Morocco’s strategic location and trade agreements have strengthened its appeal to investors. Free-trade arrangements with China, the European Union and the United States provide manufacturers with efficient access to major markets at a time when Chinese EV exports face rising tariffs in Europe.
Beyond manufacturing, Morocco is expanding its leadership in renewable energy. By the end of 2025, the country had installed 5.5 gigawatts of renewable energy capacity, accounting for 45.4% of total electricity capacity. The government aims to raise the share of renewables to 52% by 2030 and 70% by 2050.
Supported by abundant solar and wind resources, Morocco is also pursuing ambitious green hydrogen projects. In 2025, authorities approved approximately AUD 49 billion in investments focused on green ammonia, low-carbon steel and sustainable industrial fuels aimed at both domestic and European markets.
The kingdom is further strengthening its position through its vast phosphate resources, estimated at around 70% of global reserves. Through OCP Group, Morocco has become a major contributor to global food security while expanding its role in supplying materials essential to the low-carbon economy.
In aerospace, Morocco’s growing importance was underscored by French manufacturer Daher’s decision to transfer part of its production from France to Tangier beginning in 2027. The move will support Airbus aircraft programs and deepen Morocco’s integration into global aerospace supply chains.
Meanwhile, Tanger Med is gaining recognition as a future hub for green maritime fuels as the shipping industry accelerates its transition toward low-carbon operations. Analysts believe the port’s strategic location between Europe, Africa and Asia positions it to benefit from growing demand for sustainable shipping services.

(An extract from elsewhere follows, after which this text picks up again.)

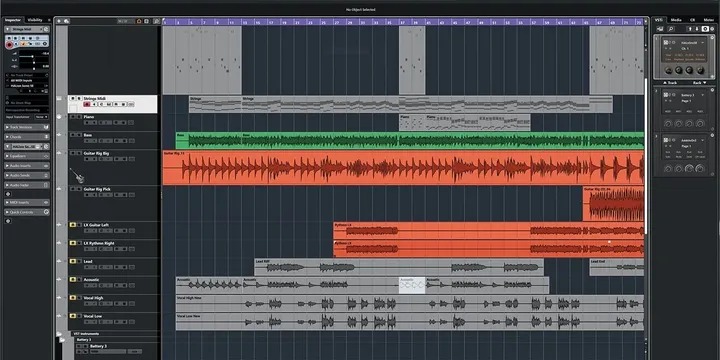Toggle mute on the Vocal High track
Screen dimensions: 720x360
(73, 298)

Morocco is also investing in human capital. The Royal Mansour Academy, set to open in September 2026, will train professionals for luxury hospitality, gastronomy and wellness sectors, supporting the country’s ambition to develop a higher-value tourism industry.
Together, these developments highlight Morocco’s emergence as one of Africa’s most dynamic industrial, energy and logistics centers, with growing influence across global supply chains and the green economy.